On the surface it seems like an innocent enough desire. Keep the focus on the game, the craft, the skill,, etc., but this very attitude is dangerous for the future of not just eSports but the capacity for expression of anything in the increasingly thorny issues of an ever-escalating global community. Boiled down to its most basic level, the message is, “just stick to talking about the game, nobody cares about your politics, and we’ll shut you down if you defy us.” A message that doesn’t exactly stop accusations of China wanting to oppress any criticisms or protests against its administrations or its actions in the world. Bear in mind, this is the country that made it a capital offense to display Winnie the Pooh because President Xi Jinping had his feelings hurt for being compared to the bear’s appearance.

First of all, athletes and eSports members aren’t just entertainers or players, they are human beings.

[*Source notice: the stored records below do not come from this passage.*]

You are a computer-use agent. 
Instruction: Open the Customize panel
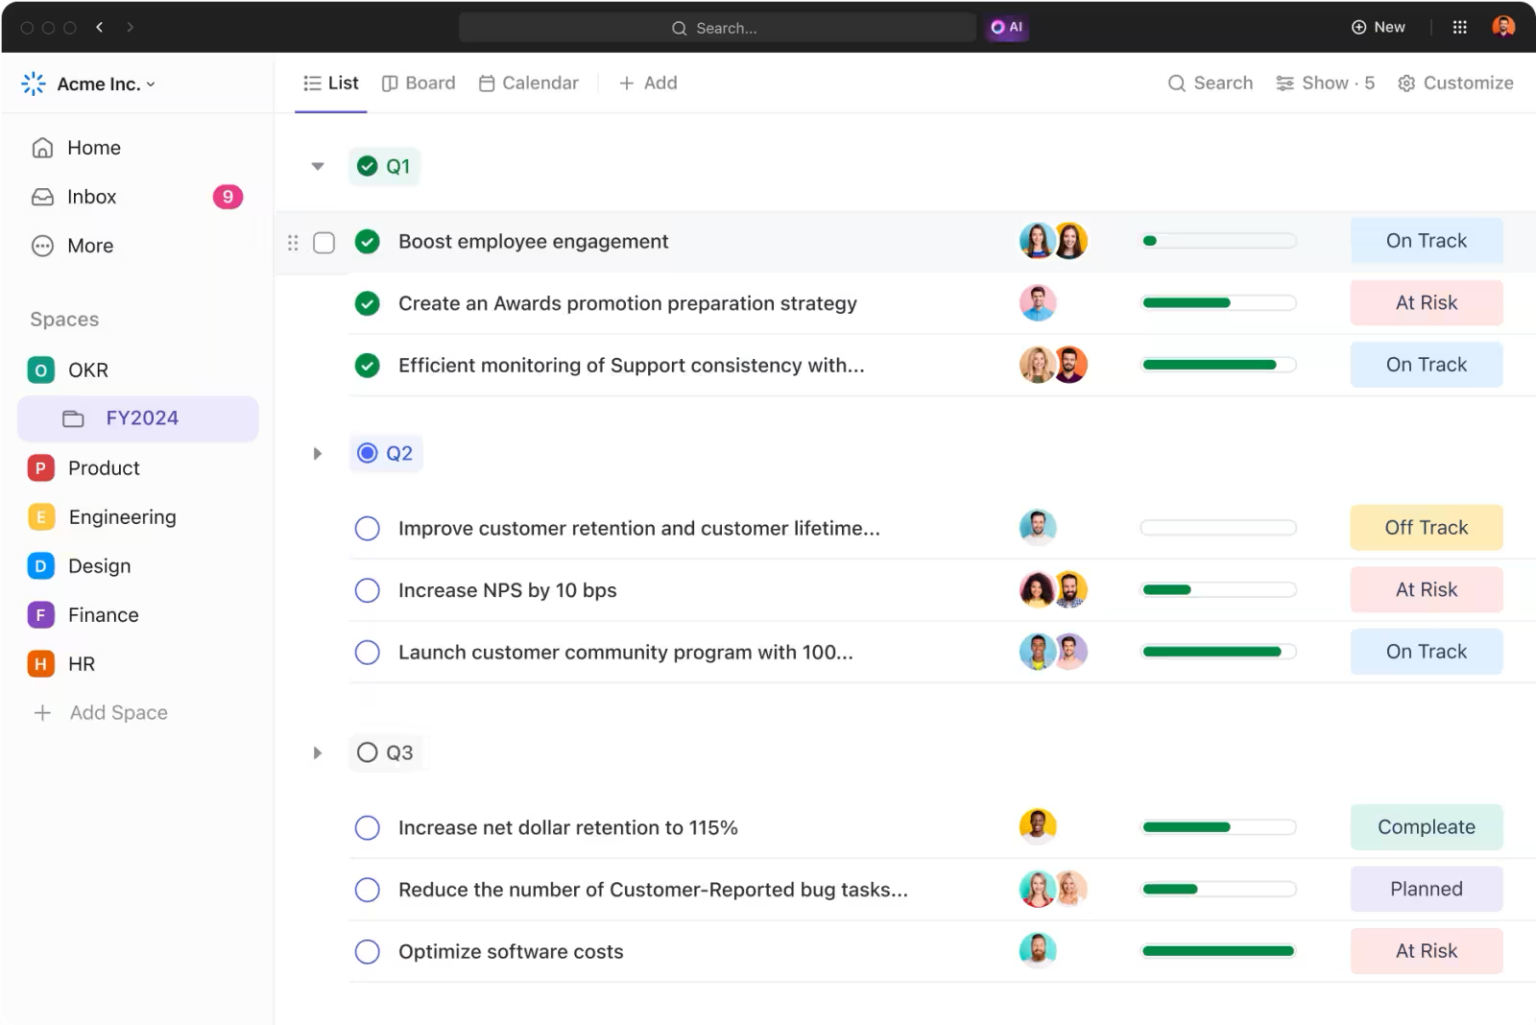(x=1456, y=83)
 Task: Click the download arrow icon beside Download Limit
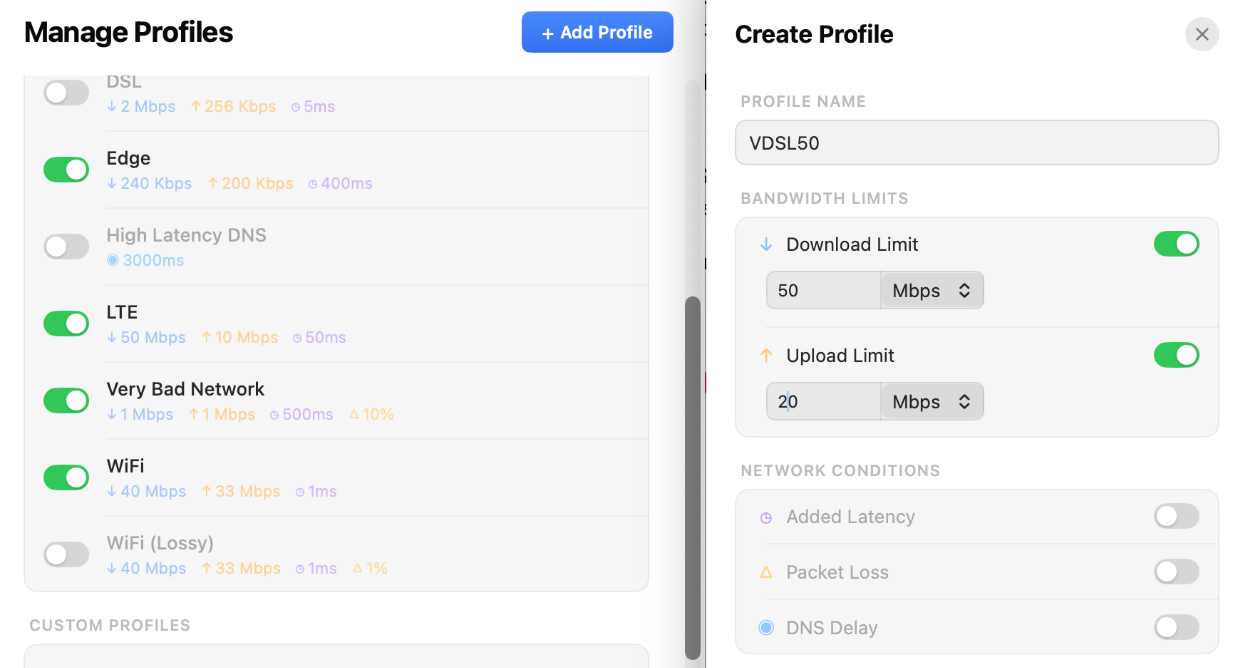click(x=766, y=244)
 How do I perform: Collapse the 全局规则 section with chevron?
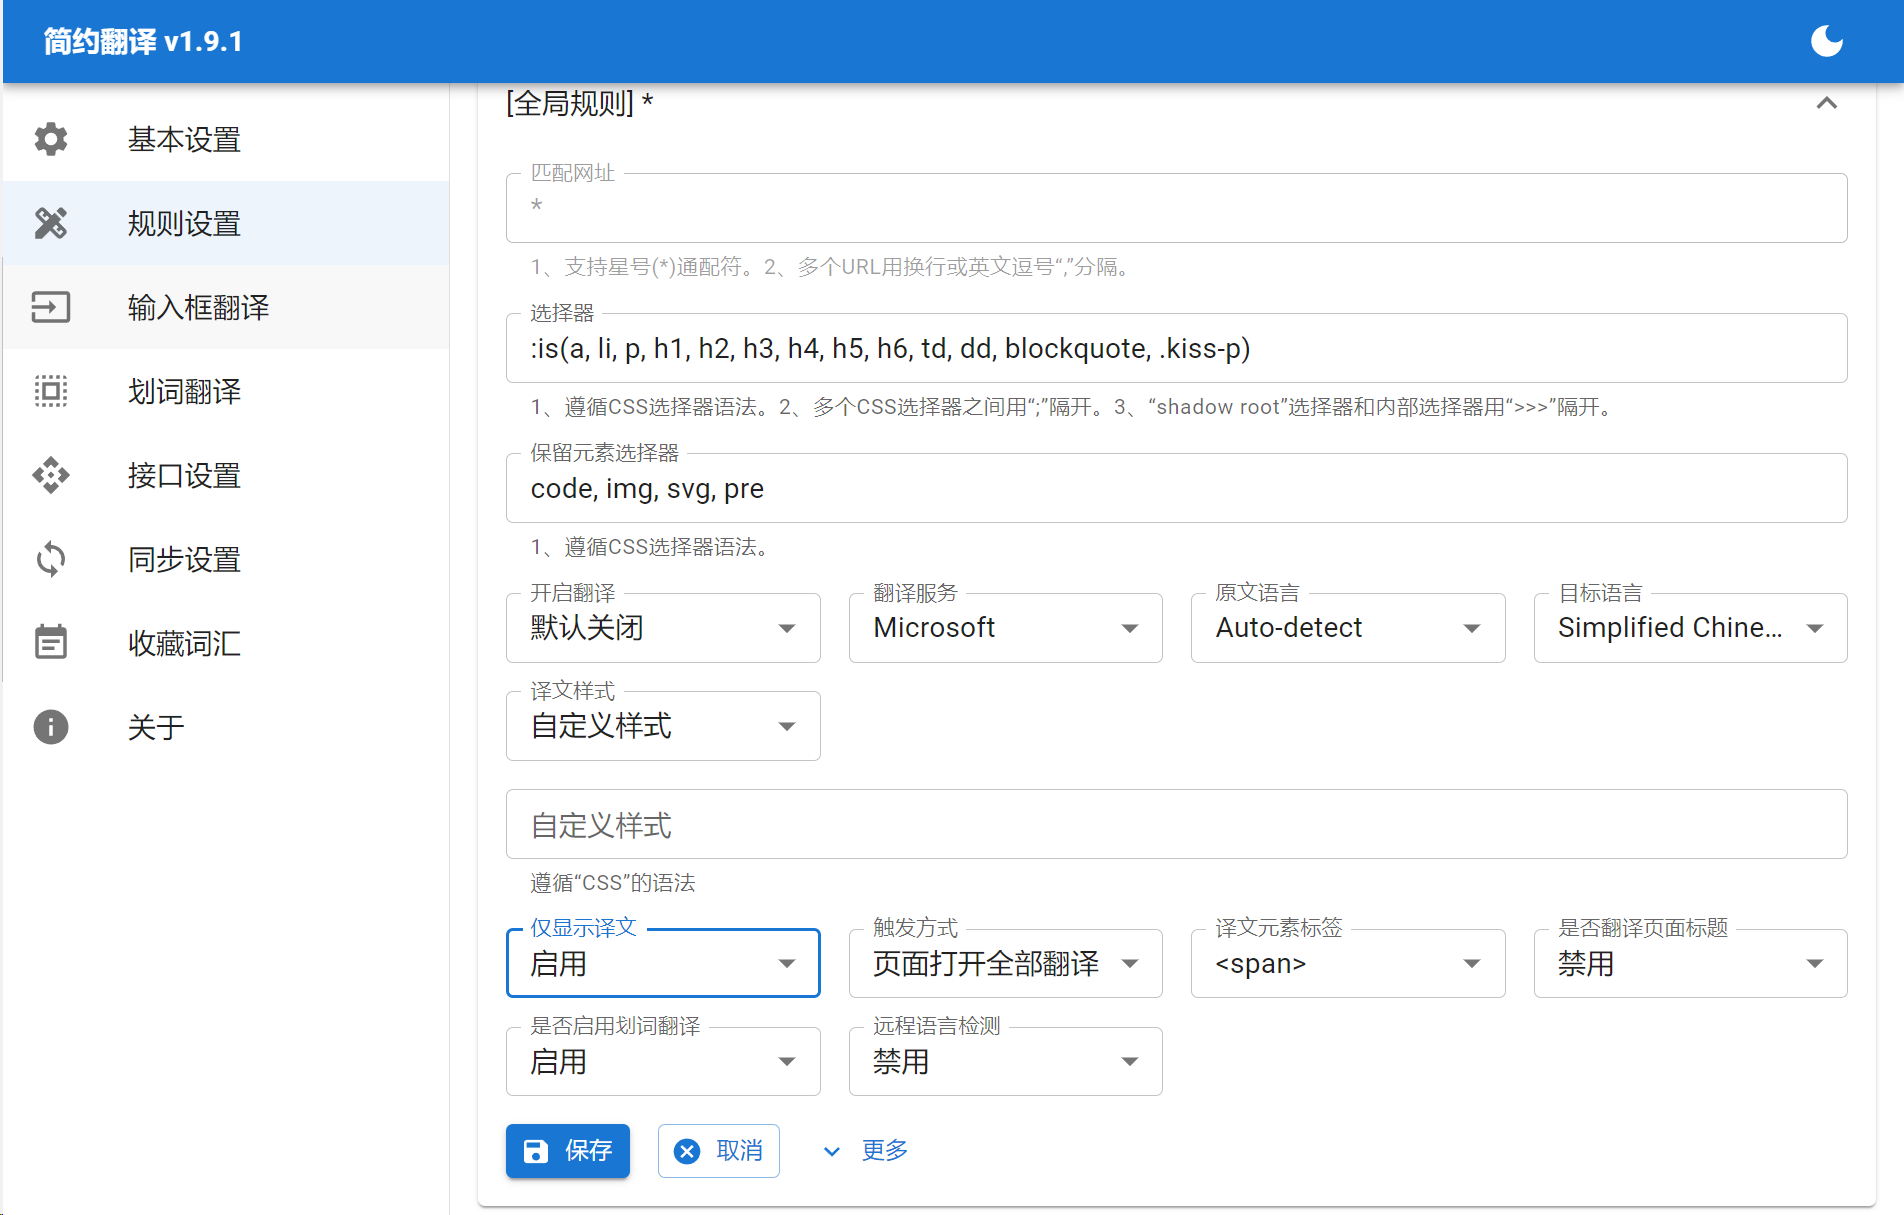[1826, 103]
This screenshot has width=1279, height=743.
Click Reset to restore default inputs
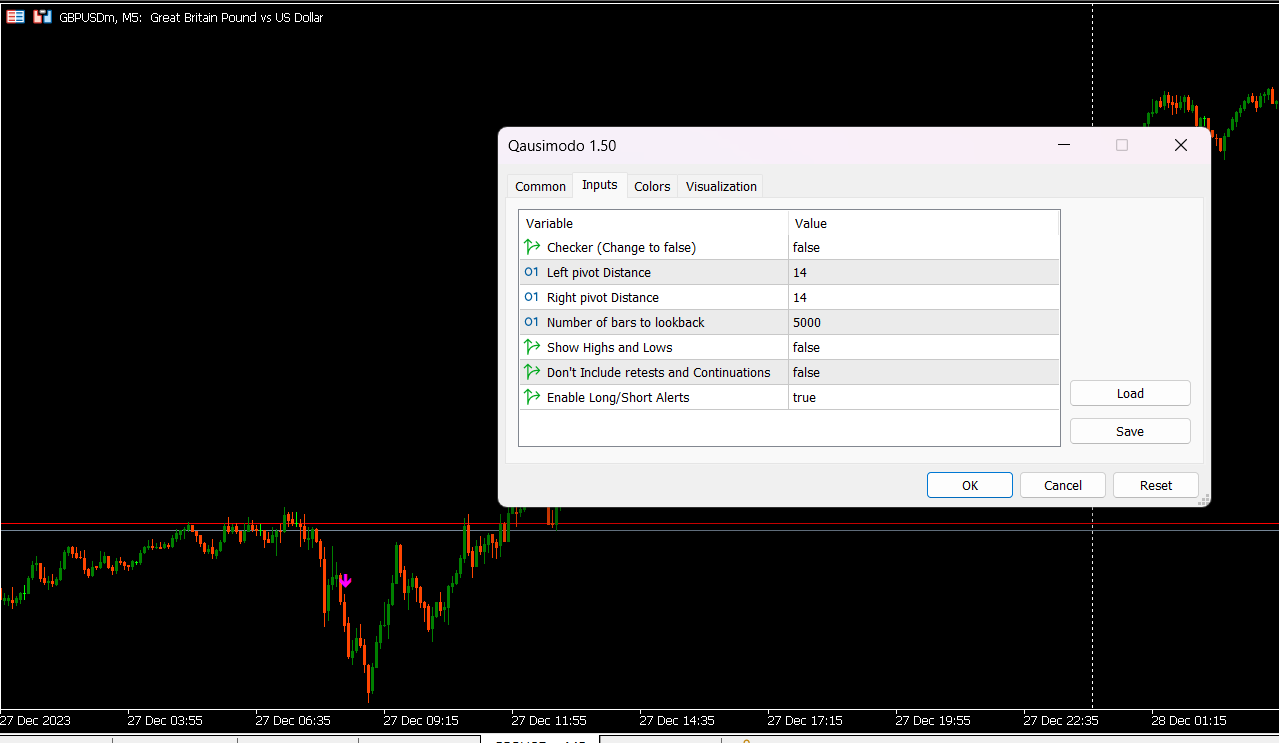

Being able to express views or vocalize causes using their status is not uncommon in sporting events, in many ways its how certain social change finds its footing. Why else did something as innocuous as taking a knee become so potent after all? To just demand players keep their views to themselves is just ridiculous. Obviously, there is always the case of relevance, no one expects a hand of Hearthstone to turn into a bizarre lecture on Roe v. Wade for example, but even basic expressions can be inevitably tied to the inherent appeal or identity of these eSports celebrities.

Second, this very rhetoric only adds to the strong accusations of Activision-Blizzard clearly putting the comfort of China over the liberties and rights of players and influencers of their games. In fact, this was such an issue several US senators sent a letter to Activision CEO Bobby Kotick strongly advising him to reconsider the ban and Blizzard’s statement. When lawmakers in your own country are saying you’re doing something highly morally questionable, something has gone horribly wrong.

Finally, since I am still judging Blizzard by their actions, the icing on this cake is that they immediately followed up all of this vague waffley non-apology malarkey and thinly veiled “just shut up and play our stuff” rhetoric, they revealed Diablo 4 and Overwatch 2, two highly anticipated follow-ups to some of their most successful games, complete with slick cutscenes and playable demos on the showfloor. The PR equivalent of buying someone that thing they really like so they forget about the black eye they got this morning.

I am not saying that Activision-Blizzard as a whole are full of malicious and morally duplicitous people. In fact, I’m sure a lot of people working at Blizzard would rather keep their heads down and just keep making great games meant purely to entertain and enthrall millions of people around the world rather than deal with these unsettling current events. But the fact remains that in the face of authoritarian actions on the global stage, Activision-Blizzard gave credence to China’s actions, had to get US Senators to kick them into saying something, and when they did finally say something it was flimsy to the point of being completely pointless.

And for that reason I do not feel confident anymore as a consumer with buying or continuing my patronage of anything developed by Blizzard Entertainment. Until I see a more concrete and definitive stance on this whole fiasco stated explicitly and unequivocally by Kotick or Brack where they stand by their consumers rather than their sponsors, I do not care anymore about anything they are involved with.

It’s a shame, Diablo 4 looked fantastic.